Barış Mumyakmaz ile tanışıklığım, “Okuldan Haber Odası’na” (OHO) atölyelerinden sonra bianet’te staja başlamasıyla oldu. Bunu, yayın yönetmenliği ve yazı işleri hayatına ara verdiğim dönem izlediğinden, onu büroya uğradıkça, aralıklarla görürdüm.
Rahatlığı, yeteneği ve üretkenliğini daha ilk zamanlarda, özellikle de Medya Gözlem Raporları veya dışarıdan ilettiğim haberleri İngilizce sayfasına kazandırdığında fark etmiştim.
Kanserle yazı ve habercilik yoluyla mücadelesiyse, hem bianet içinde hem dışında herkesi etkilemişti. Asıl yakınlaşmamız, toparlama evresine geçtiğinde, spor olarak koşu yapmaya başladığında oldu.
TIKLAYIN -ÇALIŞMA ARKADAŞIMIZ BARIŞ MUMYAKMAZ'I KAYBETTİK
Koşu muhabbeti için mola
Haber çevirilerine mola verdiğinde, nasıl olsa birimiz sözü koşuya getirir, uzun bir sohbet başlatırdı. Sarıldığı işi bırakmadığını o sıralarda anladım. Kapalı spor salonunda kendisini güçlendiriyor, belirli bir programı izleyerek koşuyu ilerletiyordu.
İkimiz de Avrasya Maratonu koşusuna göz dikmiştik. Bu sıralar sohbetler hazırlıklar üzerine sıklaşıyordu. Kısık gözlerdeki ışıltıyı, heyecanı, o dönemler fark etmiştim. Yine heyecandan birbirimizin sözünü kesiyor, hazırlıklardan, gerilen ağrıyan adalelerden, performanstan söz ediyorduk. Benzer hislere varıldığında, çocukça şenlenirdik!
Avrasya koşusu sabahı Metroda karşılaşmıştık, herkes gibi heyecanlıydık, onun içi adeta kaynıyordu. O gün kalabalıktan bir daha karşılaşmamıştık ama ertesi gün büroda muhabbet koyuydu.
Kararlı tebessüm
Coşku ve enerjisini hayatta gerçekleştirebileceği şeylere odaklayan, çevirilerinde kullandığı sözcüklere kadar inatçı, hakkına sahip çıkandı. Terbiyeli ve yarı utangaç gülümsemesinin arkasında, “Siz öyle düşünün ama ben yaparım yapacağımı” edası vardı.
Gencecik, hayat dolu bir arkadaşı kaybettik.

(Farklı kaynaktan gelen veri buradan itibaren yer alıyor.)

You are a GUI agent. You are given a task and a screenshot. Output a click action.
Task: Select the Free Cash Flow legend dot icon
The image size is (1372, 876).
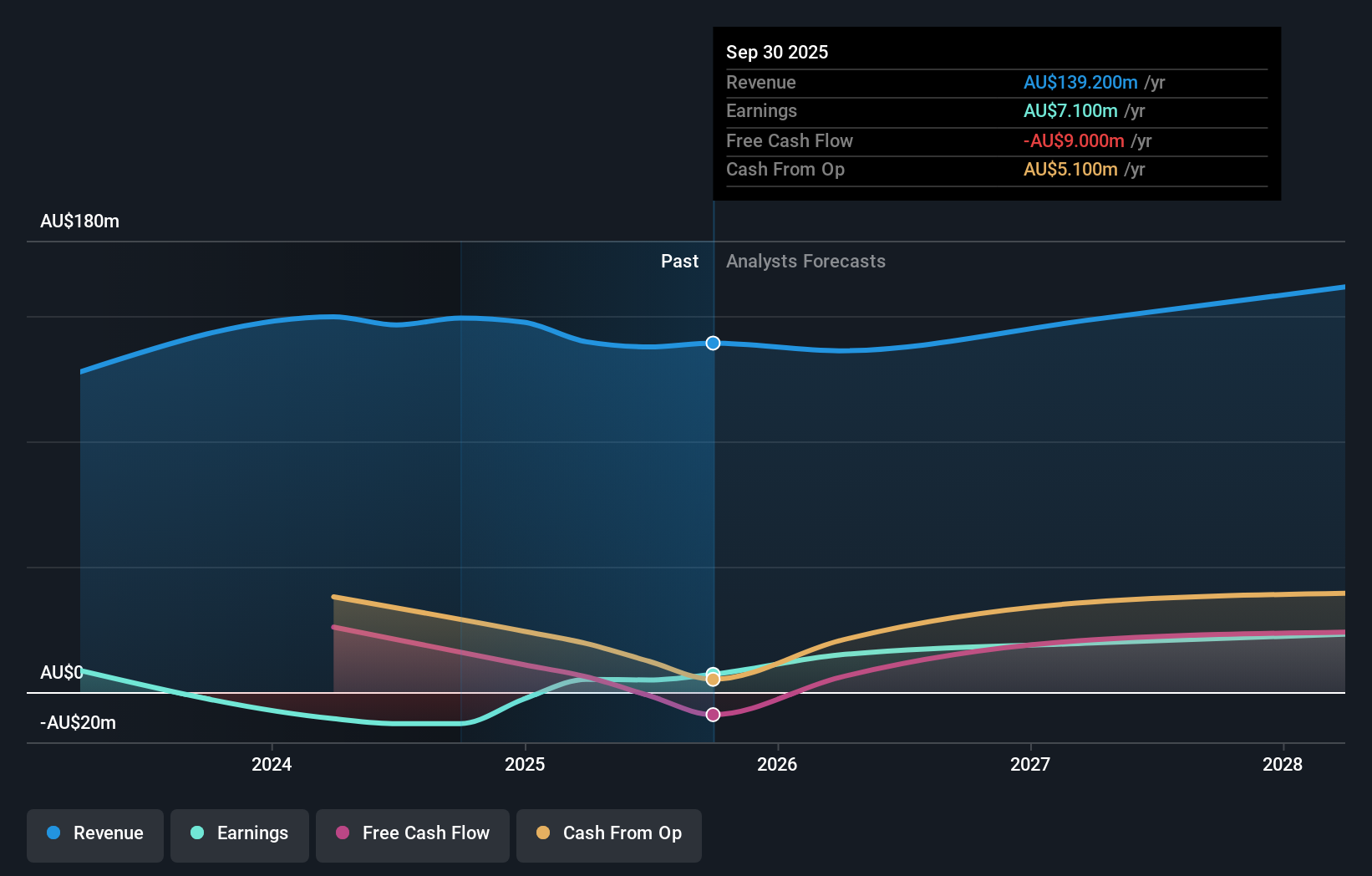[x=343, y=833]
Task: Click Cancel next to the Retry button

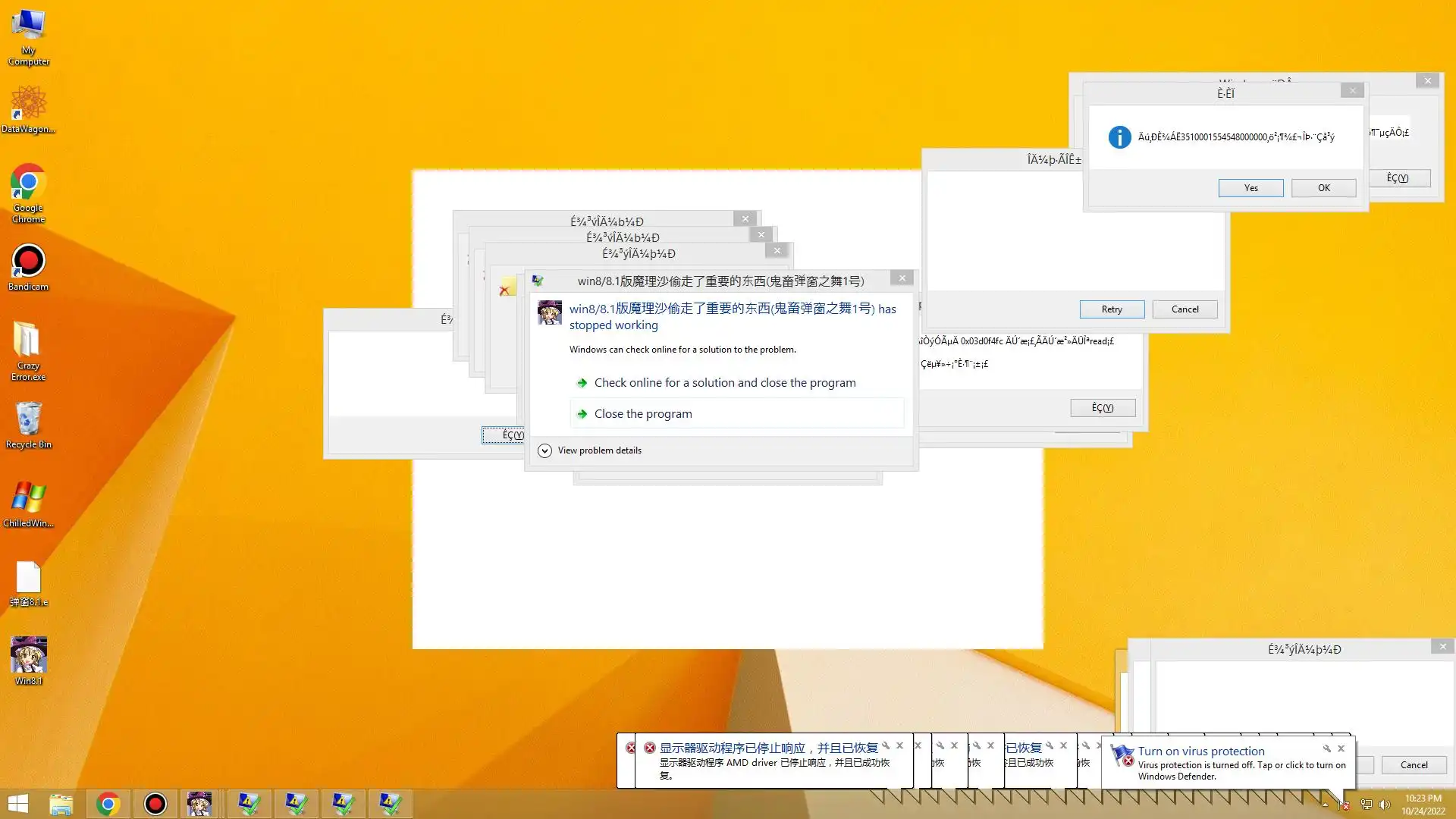Action: (x=1185, y=309)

Uzun yıllar kanseri karşısına alıp, yazıları, röportajları ve kanaatleriyle çevresinde ona karşı bir ordu kurmuştu. Çevresinde toplananlar ona iyi geliyordu ama bir amacı da, “onun gibi”lerin dünyalarını daraltmamaları veya dünyalarının dar edilmemesiydi.
Ağır kemoterapi ve tedavi seanslarından yola çıkarak kendisine, iradesini kimseye teslim etmeyen, hastalığını denklemden çıkaran, yazan, tanıklık eden, seyahat eden, asfalt ve koşu bantlarını aşındıran, sağlam bir irade/cüsse yarattı.
Yeniden rahatsızlandığı dönemde yanında değildim. Büroya iki ay kadar önce uğradığında, ne yazık ki görüşemedik. Son haftalarda Barış’tan aldığımız haberler ise iyi değildi. Kimsenin beklemediği olmuş, kanser vücudun geneline sıçramıştı… Blogunu kapattığını öğrendiğimden çok üzüldüm. Hala içimde, onu bir son kez görememenin sıkıntısı var. Belki, her terk-i diyarda bu yaşanıyordur.
Yaşadıklarını her düşündüğümde zihnimde, mertçe kazanılmış, sonunda herkesin zafer sarhoşluğunda yumruğunu sımsıkı havada tuttuğu bitmiş müthiş bir mücadelede, yenilenin (ona) arkadan vurduğu, yıkıcı bir darbe uyanıyor.
24 Nisan’da İstanbul Yarı Maratonu var… Biliyorum, onun da ilgisini çekerdi. 21 km’yi, bu yıl, o muzaffer koşucu için koşacağım. Yeter ki, dönüp bize doğru, o sıcak tebessümü, ışıltılı inatçı gözleriyle bir kez daha baksın!